# Bayes' rule for conditional expectations (Proof review)

The Baye's rule for conditional expectations states

$$E^Q[X|\mathcal{F}]E^P[f|\mathcal{F}]=E^P[Xf|\mathcal{F}]$$

With $f=dQ/dP$ - thus being the Radon-Nikodyn derivative and $X$ being some random variable and $\mathcal{F}$ being some sigma-algebrad.

For I wasn't able to find the proof in any of the books that I usually use I tried to prove it myself. This rule is often used in the context of the change of numeraire technique.

The proof uses the definition/characterization of conditional expectations. Thus one mainly needs to show

$$\int_A E^Q[X|\mathcal{F}]E^P[f|\mathcal{F}]dP=\int_AE^P[Xf|\mathcal{F}]dP$$ For all $A\in\mathcal{F}$

Again using the characterisation of conditional expectation the right side equals $\int_A Xf dP$ and with $f$ being the Radon-Nikodyn-derivative this is equal to $\int_A X dQ$ thus

$$\int_AE^P[Xf|\mathcal{F}]dP=\int_A X dQ$$

On the other side using measurability of $E^Q[X|\mathcal{F}]$ with respect to $\mathcal{F}$ the left side equals $$\int_A E^P\left[(E^Q[X|\mathcal{F}] f)\vert \mathcal{F}\right] dP$$ Once again using the characterisation of conditional expectation this is $$\int_A E^P\left[(E^Q[X|\mathcal{F}] f)\vert \mathcal{F}\right] dP=\int_A fE^Q[X|\mathcal{F}] dP$$ Finally with $f$ being the Radon-Nikodyn density one arrives at

$$\int_A fE^Q[X|\mathcal{F}] =\int_A E^Q[X|\mathcal{F}] dQ=\int_A X dQ$$ and thus $$\int_A E^Q[X|\mathcal{F}]E^P[f|\mathcal{F}]dP=\int_A X dQ$$

This concludes the proof.

Two question:

• does anyone know of a source where I could cross-check that
• is there an alternative way to proof the result ?
• The book "Statistics of Random Processes" Vol. 1 by Robert Lipster and Albert Shiryaev has a whole chapter devoted to various (abstract) forms of Bayes Law. If I remember correctly it is chapter 7. The eBook is available from SpringerLink if you have access. Apr 3, 2014 at 11:27
• thank you for the reference - seeing how it also answers my question - you can post it as an answer not only as a comment - the reference might be interesting to others Apr 3, 2014 at 11:41

Is this the proof you are looking for? -- from Shreve, S. E.'s book "Stochastic calculus for finance II, continuous-time Models", chapter 5.

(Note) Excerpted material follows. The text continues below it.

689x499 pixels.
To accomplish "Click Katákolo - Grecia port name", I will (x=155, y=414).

• thanks - hopefully that also comprehensively clarifies your numeraire question Apr 3, 2014 at 11:42
• athos, is this correct? quant.stackexchange.com/questions/22268
– BCLC
Jan 31, 2021 at 8:51

$$\def\Filtr{\mathcal{F}} \def\EF{E^\Filtr}$$ Let $$f=dQ/dP$$, and denote by $$E$$, $$E_Q$$ the expectation with respect to the measure $$P$$, $$Q$$, respectively. Let us also write $$\EF$$, $$\EF_Q$$ instead of $$E(\cdot|\Filtr)$$, $$E_Q(\cdot|\Filtr)$$.

Assume that all random variables listed below are integrable, in particular, that $$E|\xi|$$, $$E|f\xi|$$, $$E|f^2\xi|<\infty$$. Let $$\Filtr$$ be any $$\sigma$$-field.

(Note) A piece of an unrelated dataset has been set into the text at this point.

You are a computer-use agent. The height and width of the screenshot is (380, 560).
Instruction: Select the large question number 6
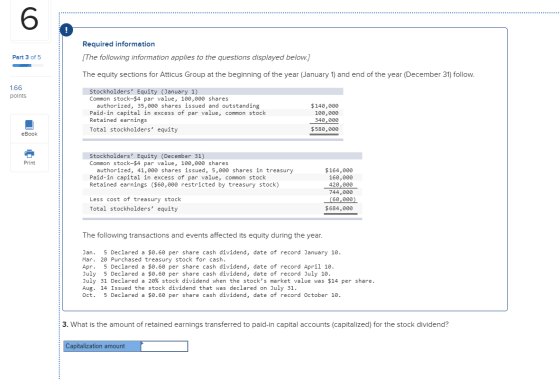(29, 19)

Thanks to self-adjointness property of conditional expectation ($$E(\xi\EF\eta)=E(\eta\EF\xi)$$), we have for every $$A\in\Filtr$$: \begin{align*} \newcommand{\eqby}{\stackrel{\text{#1}}{=}} E(\xi f\EF(f1_A)) &= E(f1_A\EF(\xi f)),\\ E_Q(\xi\EF(f1_A)) &= E_Q(\EF(\xi f)1_A),\\ E_Q(\xi(\EF f)1_A) &= E_Q(\EF(\xi f)1_A),\\ \EF_Q(\xi\EF f) &\eqby{a.s.} \EF\xi f,\\ (\EF f)(\EF_Q\xi) &\eqby{a.s.} \EF\xi f. \end{align*} Second equality follows from the definition of $$f$$, third from the pull-out property ($$\EF\xi\eta=\xi\EF\eta$$, if $$\xi$$ is $$\Filtr$$-measurable) and from $$\Filtr$$-measurability of $$1_A$$, fourth from the definition of conditional expectation $$\EF_Q$$, and the last one by the pull-out property, as $$\EF f$$ is already $$\Filtr$$-measurable.